Hacker News new | ask | show | jobs
by dsXLII 1003 days ago
Volume. 1GB of data per day is rounding error. If you have tens of thousands of servers, each generating hundreds of gigabytes of data per day, tail -f and grep don't scale especially well.
3 comments

And I bet a hang glider can't fly from New York to Paris, either! The nerve!

Recall that the poster said this was for a small startup. If you're Google, by all means, use Google logging tools. If you aren't, then solve the problem you have, not the problem your résumé needs.

The guy asked

> Twenty years later, I still can't fathom why we're spending so much money on Splunk, DataDog a the like.

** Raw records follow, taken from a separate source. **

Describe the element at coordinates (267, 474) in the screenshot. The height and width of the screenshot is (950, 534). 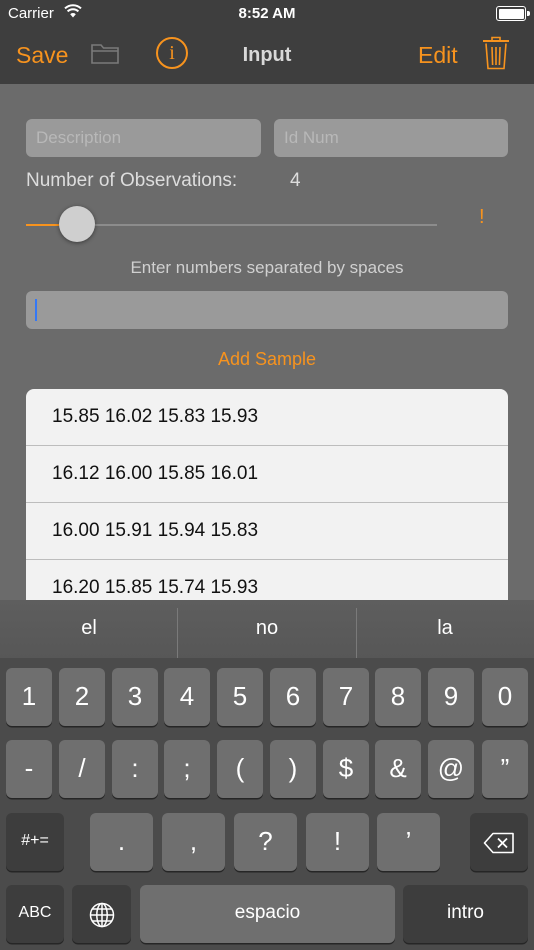
I see `list-item: 16.12 16.00 15.85 16.01` at that location.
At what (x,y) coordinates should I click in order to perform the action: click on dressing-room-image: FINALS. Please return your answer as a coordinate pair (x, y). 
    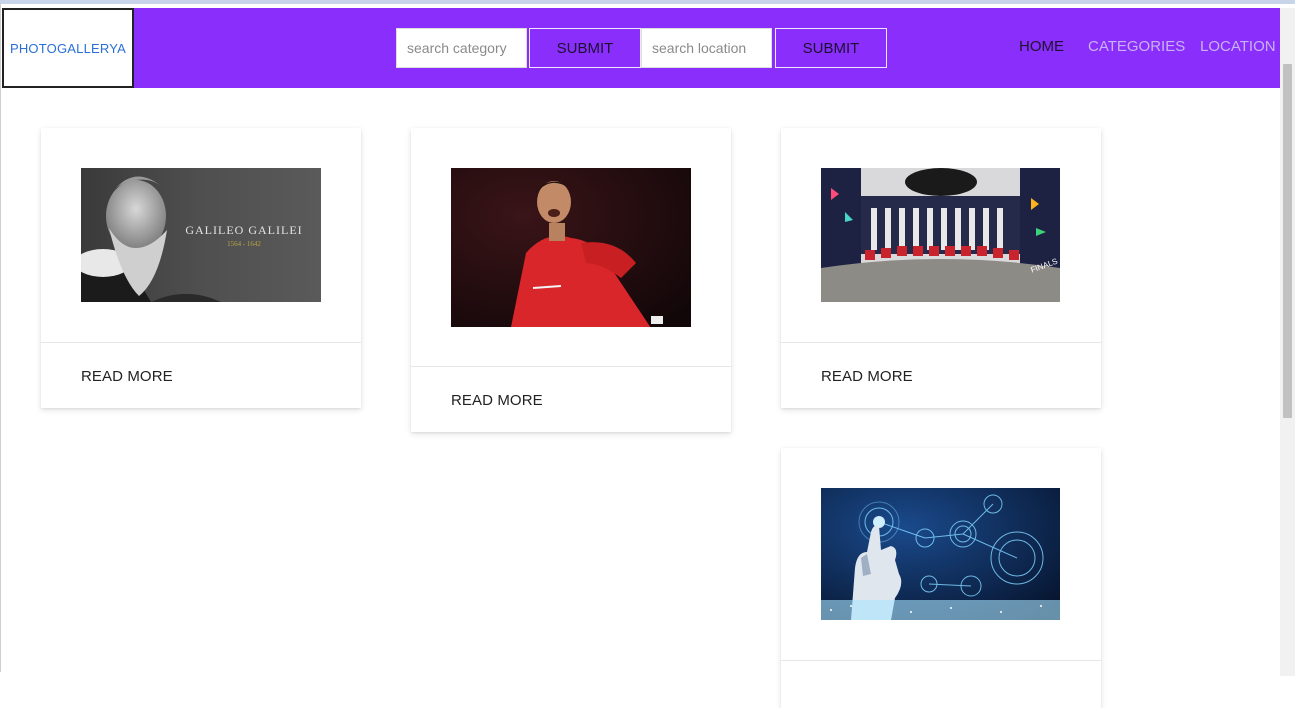
    Looking at the image, I should click on (940, 235).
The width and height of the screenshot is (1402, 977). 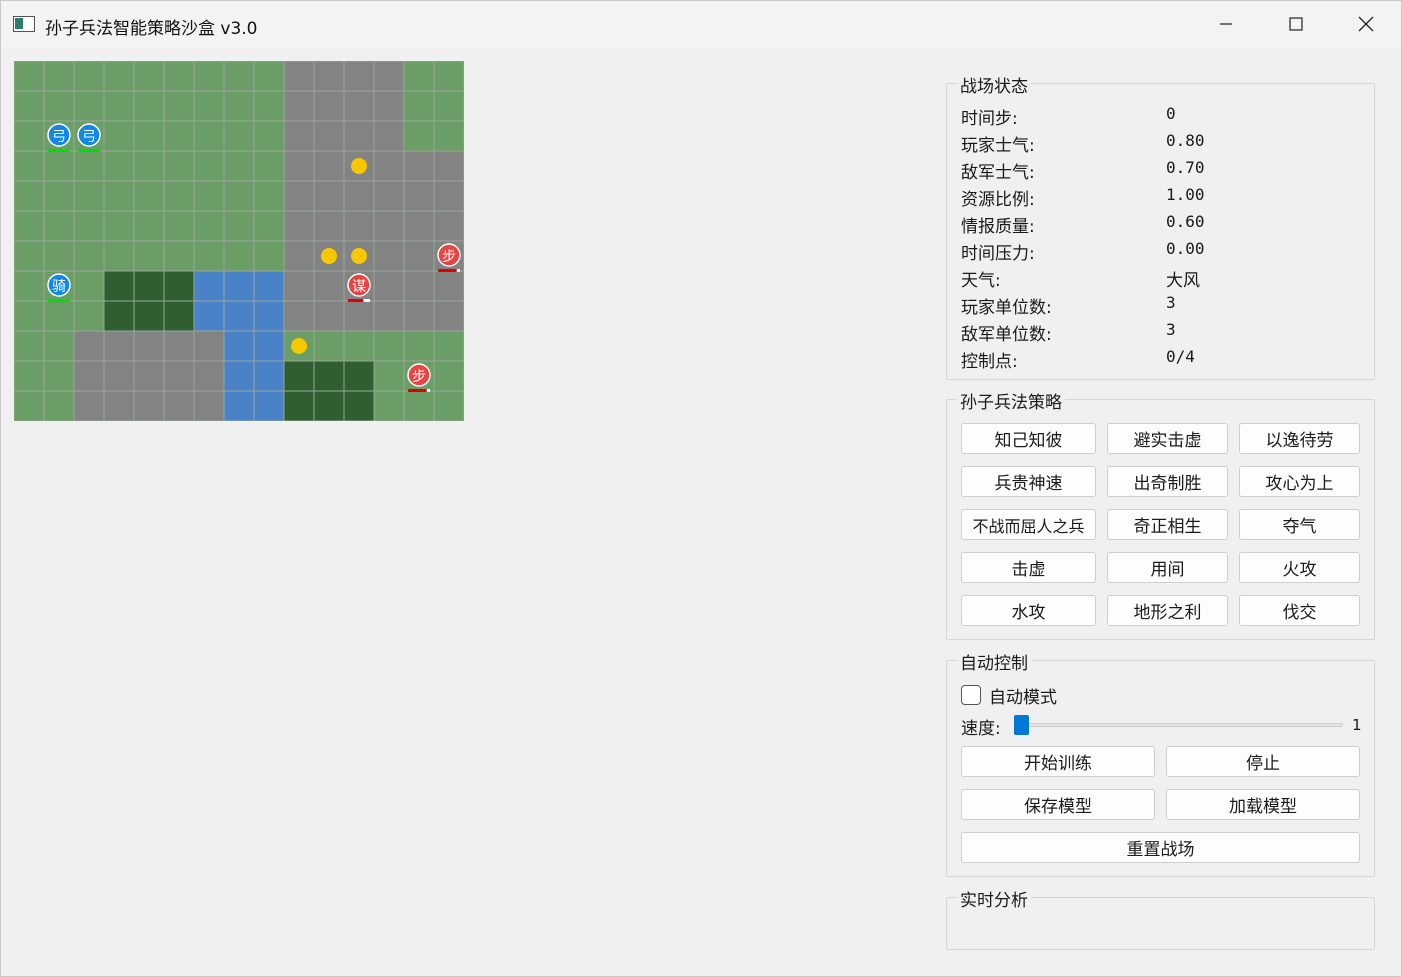 What do you see at coordinates (1058, 762) in the screenshot?
I see `start-training-button: 开始训练` at bounding box center [1058, 762].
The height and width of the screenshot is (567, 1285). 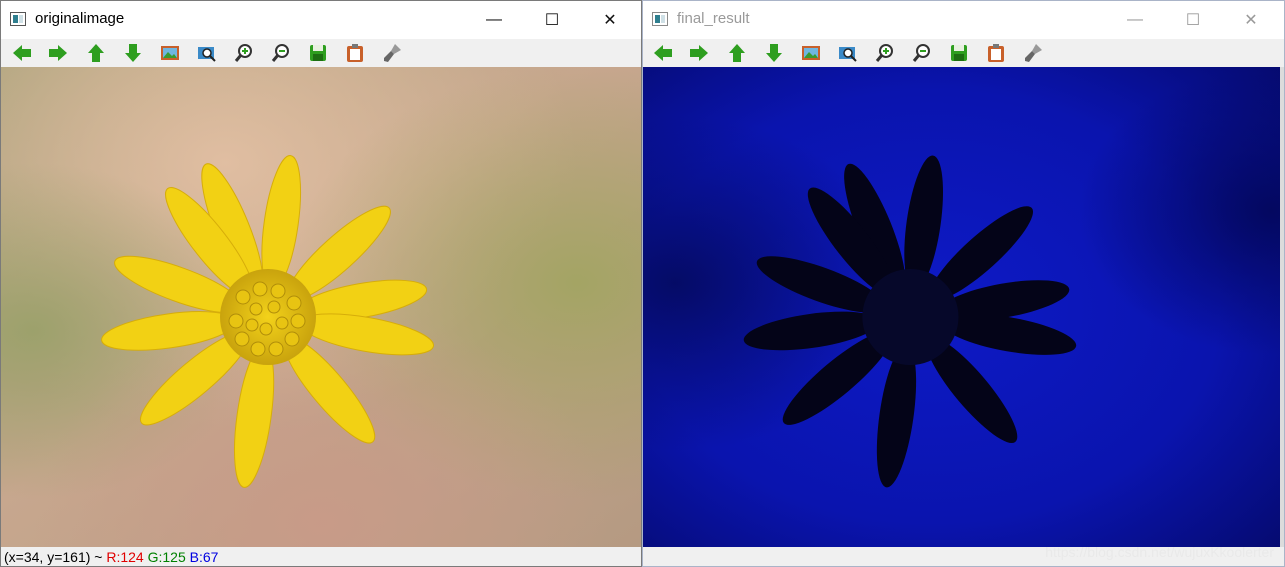 What do you see at coordinates (1282, 307) in the screenshot?
I see `vertical-scrollbar` at bounding box center [1282, 307].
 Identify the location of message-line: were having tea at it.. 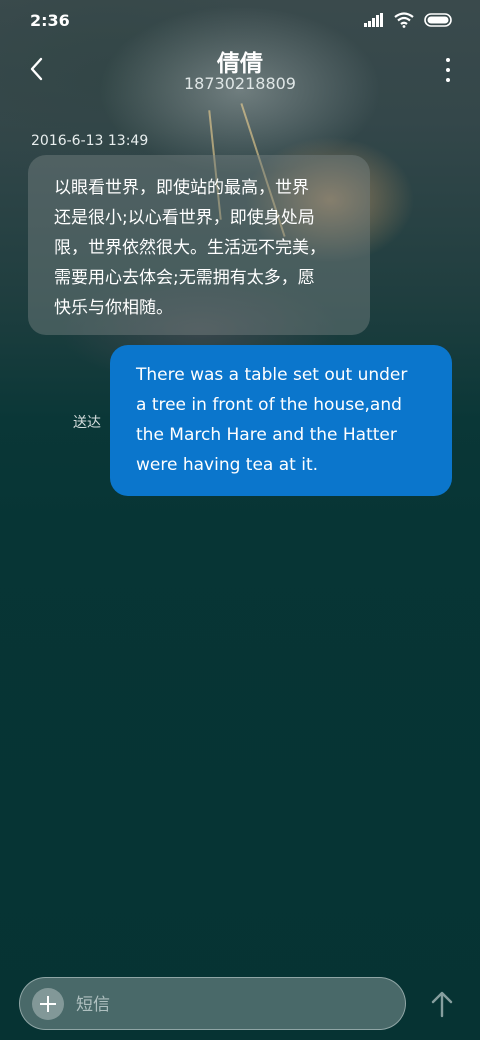
(228, 465).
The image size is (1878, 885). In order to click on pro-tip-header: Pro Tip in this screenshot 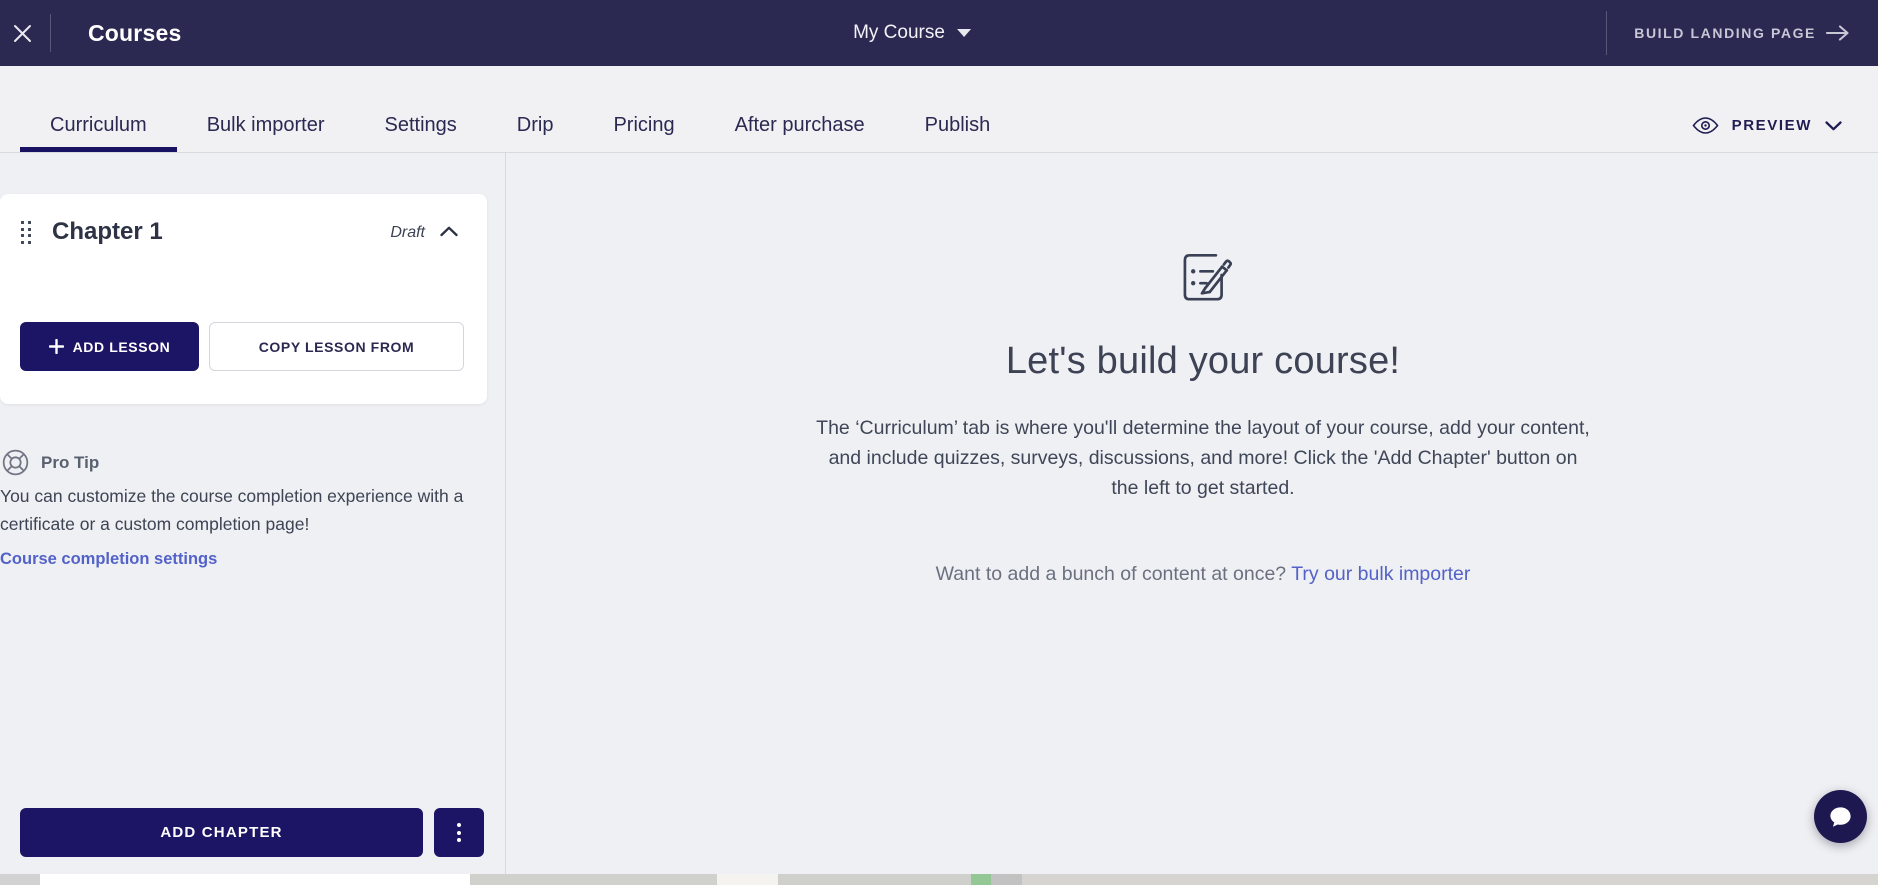, I will do `click(50, 462)`.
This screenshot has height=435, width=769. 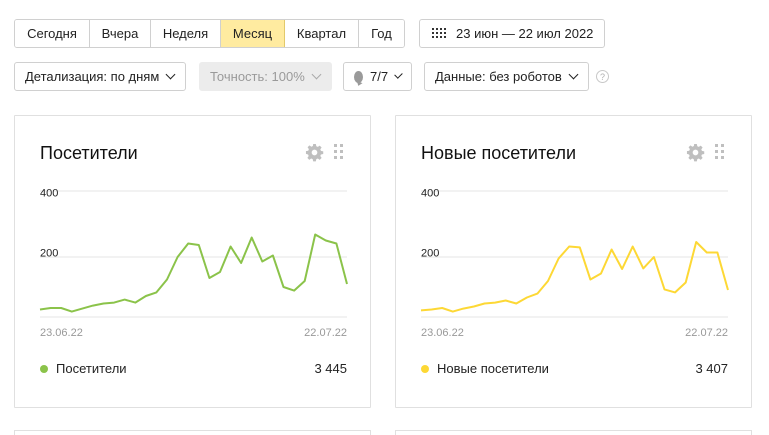 I want to click on date-range-label: 23 июн — 22 июл 2022, so click(x=525, y=34).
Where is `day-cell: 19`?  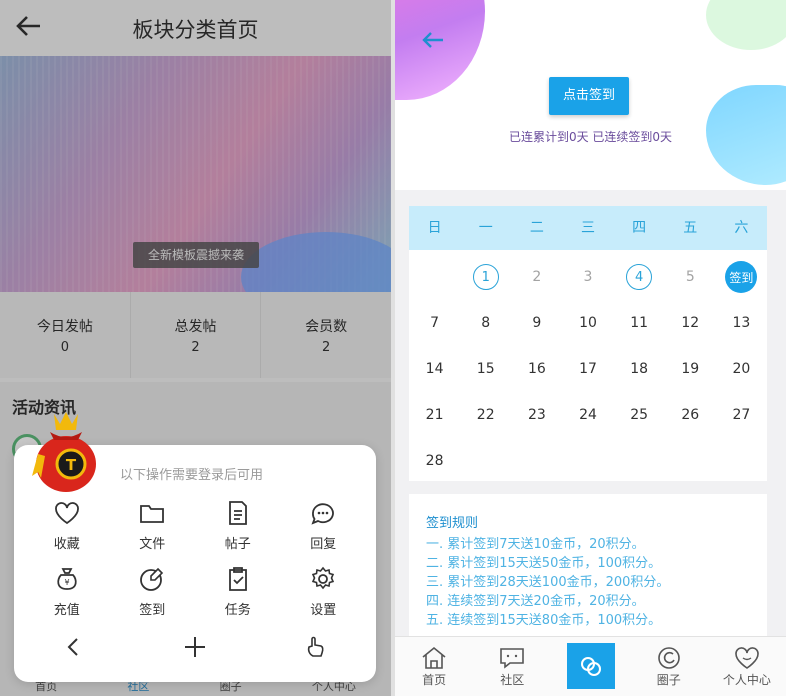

And the poster above answered that question

They scale perfectly fine, as long as you filter locally before aggregating. Lo and behold:

  mkdir -p /tmp/ssh_output
  while read ssh_host; do
      ssh "$ssh_host" grep 'keyword' /var/my/app.log > "/tmp/ssh_output/${ssh_host}.log" &
  done < ssh_hosts.txt
  wait
  cat /tmp/ssh_output/*.log
  rm -rf /tmp/ssh_output
Tweak as needed. Truncation of results and real-time tailing are left as an exercise to the reader.
100GB of logs per day? what kind of applications are that chatty?
Yeah, the solution here is to get rid of 98% of the logging.
Probably Java/JVM... Never seen something where all kinds of libraries log more.
Log level configuration is a cheap solution in this case.